Risk Summary
There are no available data on Heparin Sodium Injection use in pregnant women to inform a drug-associated risk of major birth defects and miscarriage. In published reports, heparin exposure during pregnancy did not show evidence of an increased risk of adverse maternal or fetal outcomes in humans. No teratogenicity, but early embryo-fetal death was observed in animal reproduction studies with administration of Heparin Sodium to pregnant rats and rabbits during organogenesis at doses approximately 10 times the maximum recommended human dose (MRHD) of 45,000 units/day [see Data]. Consider the benefits and risks of Heparin Sodium Injection for the mother and possible risks to the fetus when prescribing Heparin Sodium Injection to a pregnant woman.
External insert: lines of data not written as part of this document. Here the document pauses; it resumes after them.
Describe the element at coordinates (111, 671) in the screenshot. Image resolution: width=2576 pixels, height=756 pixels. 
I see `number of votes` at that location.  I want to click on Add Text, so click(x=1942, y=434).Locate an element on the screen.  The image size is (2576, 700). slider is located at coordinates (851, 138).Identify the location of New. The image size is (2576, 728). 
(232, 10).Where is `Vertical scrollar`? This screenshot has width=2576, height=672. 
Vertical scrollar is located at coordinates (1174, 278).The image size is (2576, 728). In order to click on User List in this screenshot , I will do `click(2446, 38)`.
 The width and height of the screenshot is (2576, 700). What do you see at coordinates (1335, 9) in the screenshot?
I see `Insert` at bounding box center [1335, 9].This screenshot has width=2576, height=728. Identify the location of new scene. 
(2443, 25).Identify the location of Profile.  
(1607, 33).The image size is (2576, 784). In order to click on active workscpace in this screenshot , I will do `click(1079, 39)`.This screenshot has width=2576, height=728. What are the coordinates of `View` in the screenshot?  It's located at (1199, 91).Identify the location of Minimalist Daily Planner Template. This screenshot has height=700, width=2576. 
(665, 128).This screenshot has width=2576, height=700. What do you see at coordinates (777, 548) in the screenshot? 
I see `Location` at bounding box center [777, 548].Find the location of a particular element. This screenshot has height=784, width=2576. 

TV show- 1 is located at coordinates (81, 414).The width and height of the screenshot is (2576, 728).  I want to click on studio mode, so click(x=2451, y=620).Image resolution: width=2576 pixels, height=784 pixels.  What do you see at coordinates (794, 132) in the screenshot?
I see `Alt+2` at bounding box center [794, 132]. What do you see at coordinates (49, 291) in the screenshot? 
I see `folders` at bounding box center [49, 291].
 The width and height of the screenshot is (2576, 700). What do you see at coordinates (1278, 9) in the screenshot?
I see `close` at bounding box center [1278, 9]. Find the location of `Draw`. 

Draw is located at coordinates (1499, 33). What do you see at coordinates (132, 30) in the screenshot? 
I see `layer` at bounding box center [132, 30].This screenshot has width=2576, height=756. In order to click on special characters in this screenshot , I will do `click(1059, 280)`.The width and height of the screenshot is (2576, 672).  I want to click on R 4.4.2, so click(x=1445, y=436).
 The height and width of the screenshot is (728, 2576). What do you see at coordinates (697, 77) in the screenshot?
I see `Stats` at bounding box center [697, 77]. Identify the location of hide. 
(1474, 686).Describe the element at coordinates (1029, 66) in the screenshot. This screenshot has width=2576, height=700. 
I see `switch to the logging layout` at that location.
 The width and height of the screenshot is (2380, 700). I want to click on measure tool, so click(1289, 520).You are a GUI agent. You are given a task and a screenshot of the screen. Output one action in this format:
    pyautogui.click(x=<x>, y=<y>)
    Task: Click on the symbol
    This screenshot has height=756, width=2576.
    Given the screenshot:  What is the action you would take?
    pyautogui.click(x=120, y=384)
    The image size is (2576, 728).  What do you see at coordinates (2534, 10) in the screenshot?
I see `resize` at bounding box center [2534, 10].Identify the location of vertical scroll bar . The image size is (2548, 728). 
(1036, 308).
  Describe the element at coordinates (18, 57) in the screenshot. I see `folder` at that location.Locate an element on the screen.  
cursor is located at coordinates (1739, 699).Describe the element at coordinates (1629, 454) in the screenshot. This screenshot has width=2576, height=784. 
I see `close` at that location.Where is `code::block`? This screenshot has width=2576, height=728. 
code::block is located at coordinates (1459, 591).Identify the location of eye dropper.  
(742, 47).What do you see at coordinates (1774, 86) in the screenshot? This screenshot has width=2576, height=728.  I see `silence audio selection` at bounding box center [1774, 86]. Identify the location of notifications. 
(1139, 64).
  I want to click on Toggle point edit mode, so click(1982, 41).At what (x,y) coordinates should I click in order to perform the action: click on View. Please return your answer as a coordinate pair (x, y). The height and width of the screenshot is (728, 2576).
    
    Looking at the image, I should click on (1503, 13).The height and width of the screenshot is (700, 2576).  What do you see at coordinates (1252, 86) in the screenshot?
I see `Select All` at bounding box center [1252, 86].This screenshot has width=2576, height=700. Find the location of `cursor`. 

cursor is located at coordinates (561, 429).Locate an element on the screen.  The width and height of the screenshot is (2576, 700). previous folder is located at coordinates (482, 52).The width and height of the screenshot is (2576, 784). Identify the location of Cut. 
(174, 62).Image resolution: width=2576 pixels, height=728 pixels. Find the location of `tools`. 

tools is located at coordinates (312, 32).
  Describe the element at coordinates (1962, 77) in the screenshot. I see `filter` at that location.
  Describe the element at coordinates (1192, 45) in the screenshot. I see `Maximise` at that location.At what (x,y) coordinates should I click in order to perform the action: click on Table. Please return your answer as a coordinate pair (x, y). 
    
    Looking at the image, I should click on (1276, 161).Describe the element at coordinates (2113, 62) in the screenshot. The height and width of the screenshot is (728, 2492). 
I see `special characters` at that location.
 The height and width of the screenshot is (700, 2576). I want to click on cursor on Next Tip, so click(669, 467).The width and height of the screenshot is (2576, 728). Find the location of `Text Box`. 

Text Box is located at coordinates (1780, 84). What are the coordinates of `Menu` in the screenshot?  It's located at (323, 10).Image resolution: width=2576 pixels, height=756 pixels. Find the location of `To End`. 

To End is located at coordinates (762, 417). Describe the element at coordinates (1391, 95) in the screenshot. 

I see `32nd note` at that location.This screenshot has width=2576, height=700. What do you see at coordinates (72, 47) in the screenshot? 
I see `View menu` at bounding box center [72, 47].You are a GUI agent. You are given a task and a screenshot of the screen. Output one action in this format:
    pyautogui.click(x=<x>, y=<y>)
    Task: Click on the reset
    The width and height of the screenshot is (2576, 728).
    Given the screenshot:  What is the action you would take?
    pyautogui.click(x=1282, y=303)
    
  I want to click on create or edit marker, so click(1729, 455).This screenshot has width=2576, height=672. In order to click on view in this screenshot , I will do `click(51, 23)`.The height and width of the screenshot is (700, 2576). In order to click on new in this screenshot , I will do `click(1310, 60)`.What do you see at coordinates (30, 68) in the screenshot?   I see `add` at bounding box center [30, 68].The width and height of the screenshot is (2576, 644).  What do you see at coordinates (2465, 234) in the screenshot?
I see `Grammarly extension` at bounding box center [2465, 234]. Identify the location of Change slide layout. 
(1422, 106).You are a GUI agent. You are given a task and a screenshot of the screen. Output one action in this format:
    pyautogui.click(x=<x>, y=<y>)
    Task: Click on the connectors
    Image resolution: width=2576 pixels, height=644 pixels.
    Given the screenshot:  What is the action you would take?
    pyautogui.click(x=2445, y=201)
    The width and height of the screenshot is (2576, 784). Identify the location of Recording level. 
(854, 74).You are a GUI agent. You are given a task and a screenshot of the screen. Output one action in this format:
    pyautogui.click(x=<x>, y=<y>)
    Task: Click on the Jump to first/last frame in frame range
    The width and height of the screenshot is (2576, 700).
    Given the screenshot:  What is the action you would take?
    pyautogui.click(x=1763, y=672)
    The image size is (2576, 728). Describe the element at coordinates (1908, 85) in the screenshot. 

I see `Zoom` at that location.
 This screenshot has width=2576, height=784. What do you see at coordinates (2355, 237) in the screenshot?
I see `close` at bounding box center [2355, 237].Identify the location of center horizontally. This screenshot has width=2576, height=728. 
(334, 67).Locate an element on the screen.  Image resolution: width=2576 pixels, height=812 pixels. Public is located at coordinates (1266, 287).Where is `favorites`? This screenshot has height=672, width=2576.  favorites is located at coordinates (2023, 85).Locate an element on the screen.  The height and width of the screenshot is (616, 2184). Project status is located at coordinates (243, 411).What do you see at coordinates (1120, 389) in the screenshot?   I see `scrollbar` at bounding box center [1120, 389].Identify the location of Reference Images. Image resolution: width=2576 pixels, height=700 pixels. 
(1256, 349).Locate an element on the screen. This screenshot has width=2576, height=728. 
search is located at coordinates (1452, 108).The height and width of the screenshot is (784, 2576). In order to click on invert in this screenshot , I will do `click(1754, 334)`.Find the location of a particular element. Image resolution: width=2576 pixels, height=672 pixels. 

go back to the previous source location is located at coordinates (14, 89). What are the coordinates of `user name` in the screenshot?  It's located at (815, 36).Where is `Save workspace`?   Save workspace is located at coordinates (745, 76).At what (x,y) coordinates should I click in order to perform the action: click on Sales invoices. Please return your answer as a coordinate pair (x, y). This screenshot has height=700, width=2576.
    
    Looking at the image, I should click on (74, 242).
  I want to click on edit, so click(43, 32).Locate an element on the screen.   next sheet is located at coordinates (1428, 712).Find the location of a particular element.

If available, preservative-free Heparin Sodium Injection is recommended when heparin therapy is needed during pregnancy. There are no known adverse outcomes associated with fetal exposure to the preservative benzyl alcohol through maternal drug administration; however, the preservative benzyl alcohol can cause serious adverse events and death when administered intravenously to neonates and infants [see Warnings and Precautions (5.4)].
The background risk of major birth defects and miscarriage for the indicated population is unknown. In the U.S. general population, the estimated background risk of major birth defects and miscarriage in clinically recognized pregnancies is 2–4% and 15–20%, respectively.
Data
Human Data
The maternal and fetal outcomes associated with uses of heparin via various dosing methods and administration routes during pregnancy have been investigated in numerous studies. These studies generally reported normal deliveries with no maternal or fetal bleeding and no other complications.
Animal Data
In a published study conducted in rats and rabbits, pregnant animals received heparin intravenously during organogenesis at a dose of 10,000 units/kg/day, approximately 10 times the maximum human daily dose based on body weight. The number of early resorptions increased in both species. There was no evidence of teratogenic effects.